## Selected excerpt
----

I have a number of other cards I’d like to test out, but I was wondering if anyone else has tested any and found them to work (either Nvidia or AMD).
I just plugged in my RTX 8000 and tried the latest Nvidia Professional driver for aarch64, version 525.105.17, but when it tries initializing the GPU, dmesg outputs:
[ 477.995897] NVRM: GPU 000d:01:00.0: RmInitAdapter failed! (0x24:0x65:1423)
[ 477.995979] NVRM: GPU 000d:01:00.0: rm_init_adapter failed, device minor number 0
I am able to get video output over DisplayPort, and Ubuntu 22.04 sees the card just fine, but it doesn’t seem to be able to use any card features, and nvidia-smi returns No devices were found.
I know cloud providers are pairing up Altra Max with cards like the A100, so there must be known-good combinations. Do I have to drop back to Ubuntu 20.04 to make things work?

----

## Rows
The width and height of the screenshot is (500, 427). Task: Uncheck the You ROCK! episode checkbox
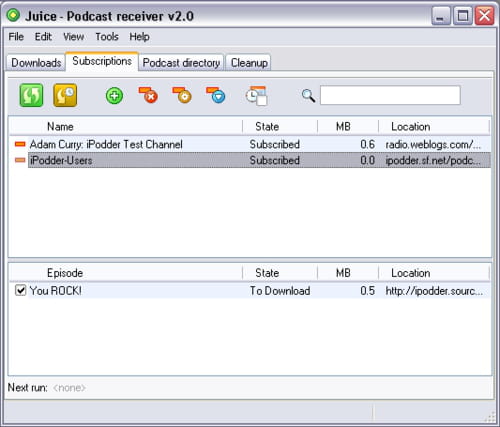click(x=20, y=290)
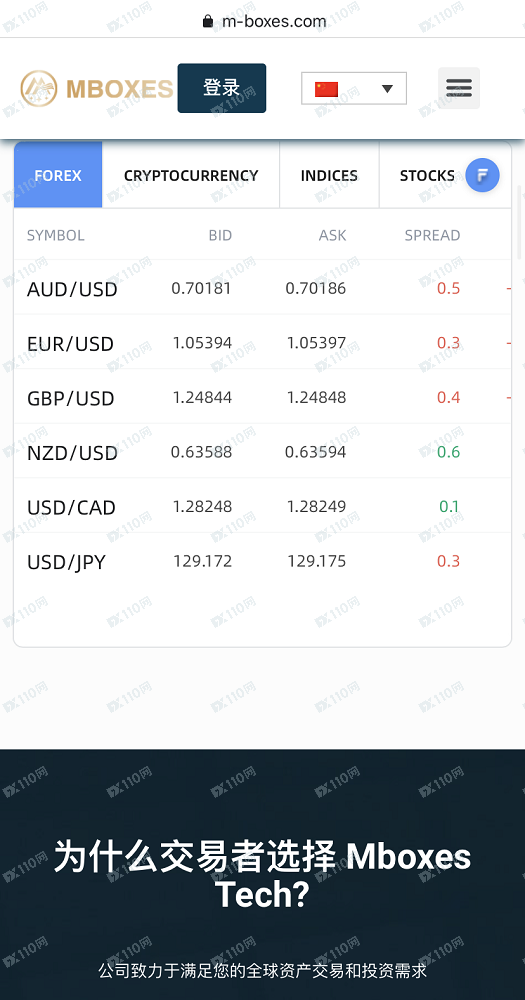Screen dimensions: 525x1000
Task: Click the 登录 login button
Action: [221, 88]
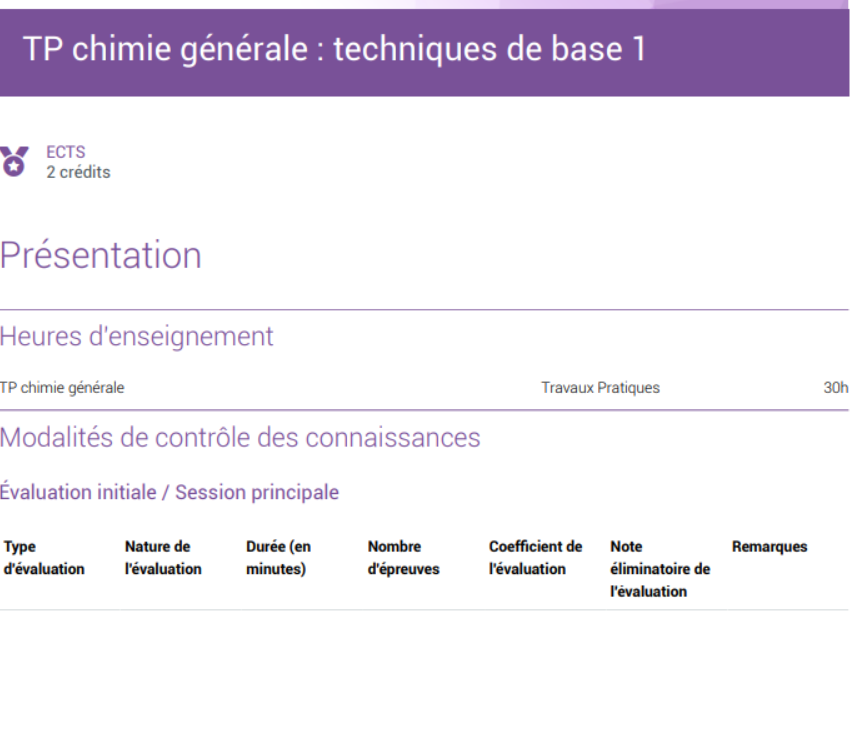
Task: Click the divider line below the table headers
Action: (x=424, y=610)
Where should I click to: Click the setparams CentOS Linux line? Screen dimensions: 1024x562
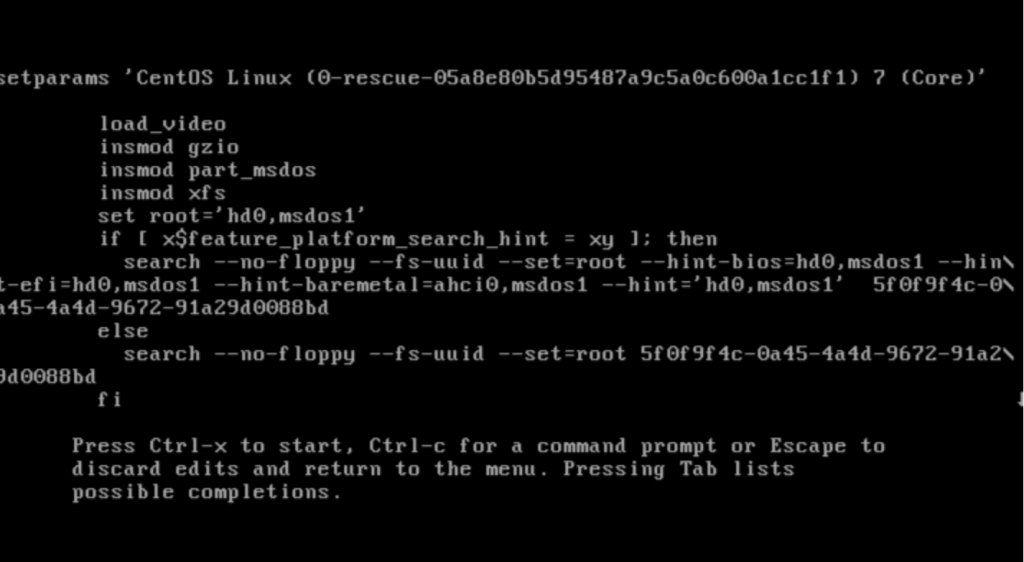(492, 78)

----

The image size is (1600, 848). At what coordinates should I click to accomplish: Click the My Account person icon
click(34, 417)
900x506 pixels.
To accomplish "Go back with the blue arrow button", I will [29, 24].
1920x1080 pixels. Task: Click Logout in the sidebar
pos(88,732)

----

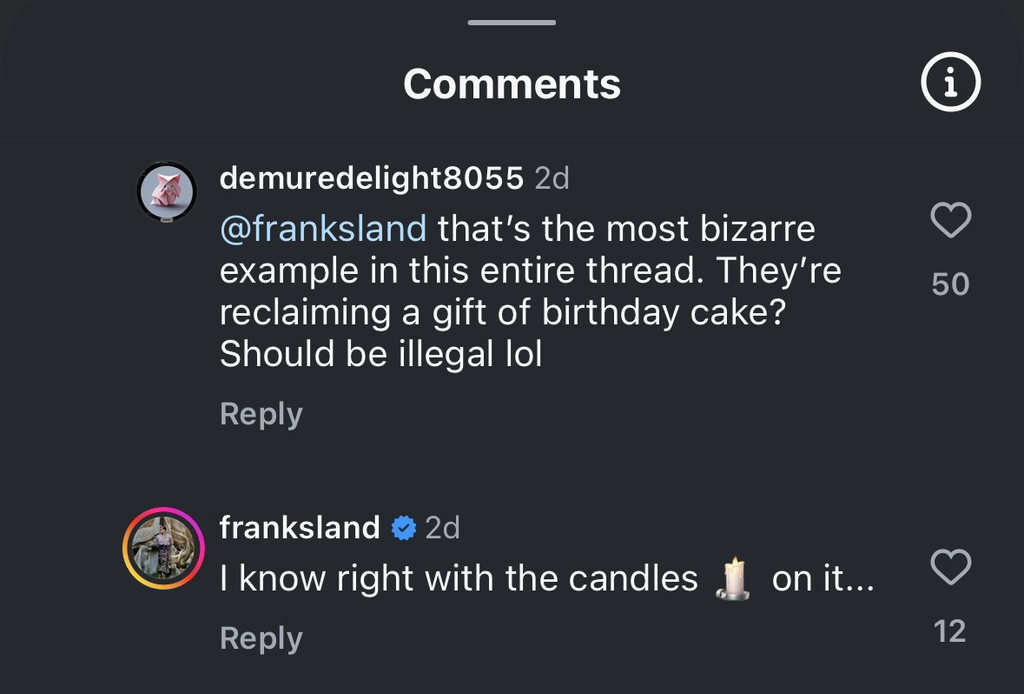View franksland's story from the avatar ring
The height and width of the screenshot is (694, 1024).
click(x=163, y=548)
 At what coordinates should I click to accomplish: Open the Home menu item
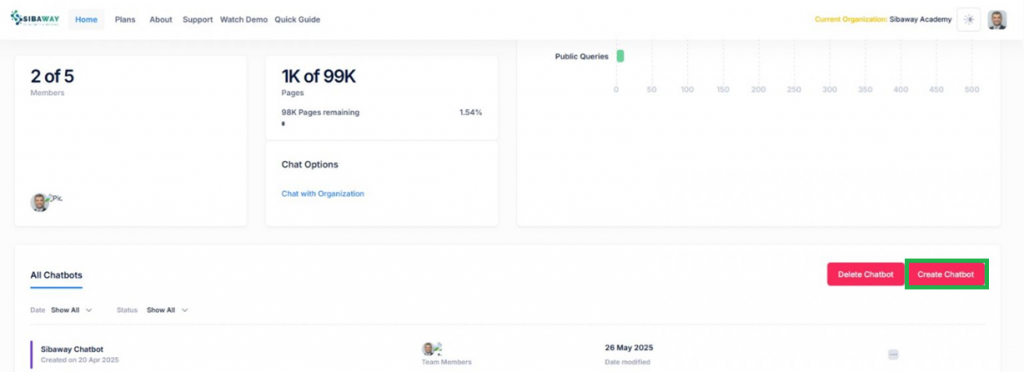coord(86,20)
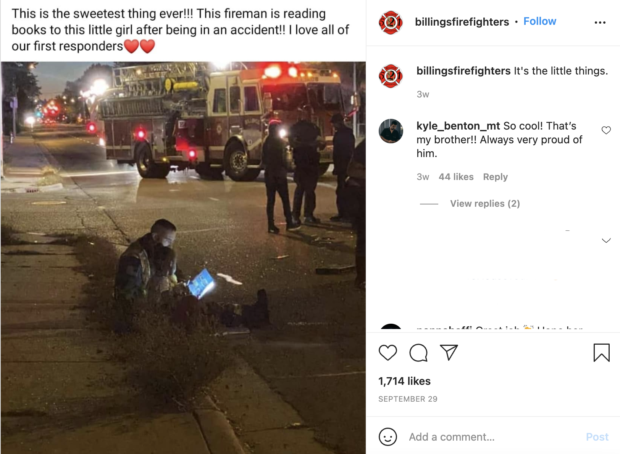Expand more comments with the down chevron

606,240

----

## Exercise set
[1] Answer these questions using the forum post about the RTX 8000 driver problem, one answer per line, marked (a), (b), (c) like the questions.
(a) Which version of the Nvidia Professional driver for aarch64 was tried?
(b) What does nvidia-smi return?
(c) Which Ubuntu release currently sees the card?
[2] Write a continuation of the forum post about the RTX 8000 driver problem, starting after its final question.

## Task results
[1]
(a) 525.105.17
(b) No devices were found.
(c) Ubuntu 22.04

[2]
from what I can tell, Ampere has some of the same memory mapping / caching issues (related to write combining, etc.) again, which you’re already very familiar with
The good news is, there are some hacks/workarounds:
Those won’t be good for performance at all, but it could (should?) work.
What kernel version are you using? You might even want to just compile yourself a linux/master kernel.
There was some work on AMD GPU support on Arm64 in the recent 6.2 kernel release, so you might even give your AMD GPU a shot with a very recent kernel.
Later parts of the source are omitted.